- TEXTAUSZUG:

Kann mir jemand sagen was das bedeutet und wie ich das behoben bekomme???

Gruß


----------



## robertpic71 (8. Sep 2008)

1.) Möglicherweise fehlt am Dateisystem die Berechtigung für die entsprechenden Dateien? 

2.) oder aber der Security-Manager verhindert den Zugriff. (unter Debian kann man den in der Datei /etc/init.d/tomcat55 yes|no abstellen, unter Windows war das noch nie notwendig)

Unter welchem Betriebssystem läuft der Tomcat? 

/Robert


----------



## Guest (8. Sep 2008)

Unter Windows XP


----------



## robertpic71 (8. Sep 2008)

Mir ist beim ersten Mal nicht aufgefallen, dass es sich um Applets handelt?

Wo kommt die Fehlermeldung:
als HTML-Fehlertext im Browser (auch im Tomcatlog zu finden)

oder
in der Javakonsole vom Browser

Wo steht das File \GeoClientclient\Locale_de.properties herum? Im Jar?
Wie greifst du darauf zu?

Ohne Signatur darf ein Applet nicht auf das Filesystem zugreifen.

/Robert


----------



## Guest (8. Sep 2008)

Funktioniert jetzt danke. Signaturen hatte ich, habe jetzt ein externes Tool benutzt


----------



## Guest (8. Sep 2008)

Jetzt habe ich ein Problem. Ich soll nun alles ohne Signaturen hinbekommen?

Wie soll das gehen??


----------



## robertpic71 (8. Sep 2008)

Normalerweise kann man die Sachen ja ein das Jar packen (solange man nur davon liest). Allerdings ändern sich u.U. die Lesebefehle.

- AUFLISTUNG:

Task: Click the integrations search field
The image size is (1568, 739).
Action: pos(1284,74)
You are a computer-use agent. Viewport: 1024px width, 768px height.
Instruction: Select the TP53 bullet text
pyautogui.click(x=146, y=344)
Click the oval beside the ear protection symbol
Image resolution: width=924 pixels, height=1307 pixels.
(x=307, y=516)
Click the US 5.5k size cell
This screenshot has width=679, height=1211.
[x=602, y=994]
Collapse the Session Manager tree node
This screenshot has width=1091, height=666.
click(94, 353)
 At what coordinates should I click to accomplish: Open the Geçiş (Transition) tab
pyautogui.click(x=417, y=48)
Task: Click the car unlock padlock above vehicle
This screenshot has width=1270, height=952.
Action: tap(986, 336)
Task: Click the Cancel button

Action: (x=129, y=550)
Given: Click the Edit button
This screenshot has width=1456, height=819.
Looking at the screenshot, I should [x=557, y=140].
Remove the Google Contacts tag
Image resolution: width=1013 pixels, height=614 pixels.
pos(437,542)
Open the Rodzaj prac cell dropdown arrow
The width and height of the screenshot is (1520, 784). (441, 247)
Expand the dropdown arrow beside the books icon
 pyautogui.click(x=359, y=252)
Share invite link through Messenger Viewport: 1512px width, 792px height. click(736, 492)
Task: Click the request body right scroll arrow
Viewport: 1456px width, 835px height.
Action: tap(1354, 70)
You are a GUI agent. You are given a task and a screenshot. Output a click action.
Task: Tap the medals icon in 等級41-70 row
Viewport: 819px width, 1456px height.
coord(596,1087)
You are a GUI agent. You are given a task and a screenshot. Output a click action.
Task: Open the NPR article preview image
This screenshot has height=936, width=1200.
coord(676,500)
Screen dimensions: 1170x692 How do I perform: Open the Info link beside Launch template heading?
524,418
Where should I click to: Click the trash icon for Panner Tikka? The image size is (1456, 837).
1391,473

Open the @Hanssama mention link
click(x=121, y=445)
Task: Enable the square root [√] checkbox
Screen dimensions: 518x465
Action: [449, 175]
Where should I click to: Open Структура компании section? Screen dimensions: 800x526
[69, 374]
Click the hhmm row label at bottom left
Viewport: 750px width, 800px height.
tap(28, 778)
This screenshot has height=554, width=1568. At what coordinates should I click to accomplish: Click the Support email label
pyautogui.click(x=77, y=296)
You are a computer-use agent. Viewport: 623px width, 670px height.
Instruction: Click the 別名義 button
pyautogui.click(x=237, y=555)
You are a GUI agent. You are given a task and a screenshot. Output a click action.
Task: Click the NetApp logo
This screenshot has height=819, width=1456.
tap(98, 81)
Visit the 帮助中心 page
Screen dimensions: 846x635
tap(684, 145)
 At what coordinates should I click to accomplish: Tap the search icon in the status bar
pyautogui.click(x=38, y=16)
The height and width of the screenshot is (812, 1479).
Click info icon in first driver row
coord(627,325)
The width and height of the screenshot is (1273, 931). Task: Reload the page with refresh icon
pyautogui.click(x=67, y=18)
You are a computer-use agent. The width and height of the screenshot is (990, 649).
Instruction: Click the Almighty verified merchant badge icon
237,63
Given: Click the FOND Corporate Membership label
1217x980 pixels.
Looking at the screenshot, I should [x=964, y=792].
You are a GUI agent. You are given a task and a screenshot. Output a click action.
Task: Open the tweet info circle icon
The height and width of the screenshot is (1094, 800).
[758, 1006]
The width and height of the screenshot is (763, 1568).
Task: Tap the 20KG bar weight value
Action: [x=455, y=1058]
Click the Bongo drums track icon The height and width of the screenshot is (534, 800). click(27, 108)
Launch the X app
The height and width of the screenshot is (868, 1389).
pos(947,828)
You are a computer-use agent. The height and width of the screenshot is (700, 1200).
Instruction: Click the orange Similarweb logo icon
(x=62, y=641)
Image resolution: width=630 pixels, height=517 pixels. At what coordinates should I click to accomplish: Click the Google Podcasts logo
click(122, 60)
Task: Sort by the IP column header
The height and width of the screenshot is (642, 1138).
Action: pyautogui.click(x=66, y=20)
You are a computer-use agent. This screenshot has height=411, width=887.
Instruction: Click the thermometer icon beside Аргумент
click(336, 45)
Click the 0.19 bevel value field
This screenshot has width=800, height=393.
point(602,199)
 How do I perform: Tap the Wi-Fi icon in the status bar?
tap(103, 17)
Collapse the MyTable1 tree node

- AUFGABENSTELLUNG: Schreiben Sie den Forenthread zum Dateizugriff von Applets unter Tomcat im Anschluss an seinen letzten Satz weiter. Die Datensätze stammen aus einer anderen Quelle.

- ANTWORT ZUR AUFGABE:
Hast du noch andere Zugriffe aufs Dateisystem (außer den Properties)?
Wie greifts du darauf zu?

/Robert


----------



## Guest (8. Sep 2008)

Wenn ich alleo Properties Imports und externe Jars zu einem Jarfile zusammen packe, dann funktioniert es. Sobald ich die externen Jars nicht mehr hinzufüge und es mit archive="GeoClient.jar,lib/acme.jar...... angebe, bekommt ich die access denied


----------



## robertpic71 (8. Sep 2008)

Meine Appletkenntnisse sind recht bescheiden (da nicht benötigt), aber

..,lib/acme.jar

aber wenn man lib/acme.jar angibt, sollte die Jar-Datei auch im Verzeichnis lib sein (relativ zur htmlseite mit dem eingebettenen Applet). Ist das so bei dir?

/Robert


----------



## Guest (8. Sep 2008)

Ja das ist so


----------



## Guest (9. Sep 2008)

SO nun ist es Amtlich ich muss nun das Applet ohen Signaturen zum Laufen bekommen, ist das Möglich??

Wenn ja wie??


----------



## maki (9. Sep 2008)

> Wenn ja wie??


Frag doch diejenigen die darauf bestehen dass es ohne Signatur geht, die werden ja die Entscheidung nicht einfach so gefällt haben, oder?


----------



## Guest (9. Sep 2008)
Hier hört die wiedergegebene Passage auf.